WHAT YOU NEED TO DO -
For this task, every record below must be reproduced exactly.

DATASET -
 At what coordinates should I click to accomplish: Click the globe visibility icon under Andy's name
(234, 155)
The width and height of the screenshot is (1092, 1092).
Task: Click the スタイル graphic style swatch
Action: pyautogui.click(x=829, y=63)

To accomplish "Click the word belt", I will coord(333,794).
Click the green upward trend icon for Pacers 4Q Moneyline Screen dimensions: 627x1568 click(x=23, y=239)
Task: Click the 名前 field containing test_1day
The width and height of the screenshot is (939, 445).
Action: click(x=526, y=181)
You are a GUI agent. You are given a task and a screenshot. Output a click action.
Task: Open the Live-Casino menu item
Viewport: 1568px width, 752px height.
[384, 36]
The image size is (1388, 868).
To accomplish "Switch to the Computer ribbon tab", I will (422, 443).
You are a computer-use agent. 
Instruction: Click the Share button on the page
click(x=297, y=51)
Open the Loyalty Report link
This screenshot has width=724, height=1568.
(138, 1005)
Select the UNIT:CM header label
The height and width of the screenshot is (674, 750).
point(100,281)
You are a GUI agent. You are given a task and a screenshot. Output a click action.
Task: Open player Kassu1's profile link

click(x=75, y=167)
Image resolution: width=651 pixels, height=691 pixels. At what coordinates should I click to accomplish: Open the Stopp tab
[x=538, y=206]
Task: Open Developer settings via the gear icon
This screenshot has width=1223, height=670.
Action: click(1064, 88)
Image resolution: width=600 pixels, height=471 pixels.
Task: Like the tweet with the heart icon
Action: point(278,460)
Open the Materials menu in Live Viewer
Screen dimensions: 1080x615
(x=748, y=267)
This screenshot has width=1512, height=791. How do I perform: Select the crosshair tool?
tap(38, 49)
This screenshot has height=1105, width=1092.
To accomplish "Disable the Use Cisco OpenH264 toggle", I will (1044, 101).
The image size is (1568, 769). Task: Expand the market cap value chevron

ANSWER TO THIS PROBLEM -
 At what coordinates should I click to accomplish: Click the globe visibility icon under Andy's name
(234, 155)
The width and height of the screenshot is (1092, 1092).
Task: Click the スタイル graphic style swatch
Action: pyautogui.click(x=829, y=63)

To accomplish "Click the word belt", I will coord(333,794).
Click the green upward trend icon for Pacers 4Q Moneyline Screen dimensions: 627x1568 click(x=23, y=239)
Task: Click the 名前 field containing test_1day
The width and height of the screenshot is (939, 445).
Action: click(x=526, y=181)
You are a GUI agent. You are given a task and a screenshot. Output a click action.
Task: Open the Live-Casino menu item
Viewport: 1568px width, 752px height.
[384, 36]
The image size is (1388, 868).
To accomplish "Switch to the Computer ribbon tab", I will (422, 443).
You are a computer-use agent. 
Instruction: Click the Share button on the page
click(x=297, y=51)
Open the Loyalty Report link
This screenshot has width=724, height=1568.
(138, 1005)
Select the UNIT:CM header label
The height and width of the screenshot is (674, 750).
point(100,281)
You are a GUI agent. You are given a task and a screenshot. Output a click action.
Task: Open player Kassu1's profile link

click(x=75, y=167)
Image resolution: width=651 pixels, height=691 pixels. At what coordinates should I click to accomplish: Open the Stopp tab
[x=538, y=206]
Task: Open Developer settings via the gear icon
This screenshot has width=1223, height=670.
Action: click(1064, 88)
Image resolution: width=600 pixels, height=471 pixels.
Task: Like the tweet with the heart icon
Action: point(278,460)
Open the Materials menu in Live Viewer
Screen dimensions: 1080x615
(x=748, y=267)
This screenshot has width=1512, height=791. How do I perform: Select the crosshair tool?
tap(38, 49)
This screenshot has height=1105, width=1092.
To accomplish "Disable the Use Cisco OpenH264 toggle", I will (1044, 101).
The image size is (1568, 769). Task: Expand the market cap value chevron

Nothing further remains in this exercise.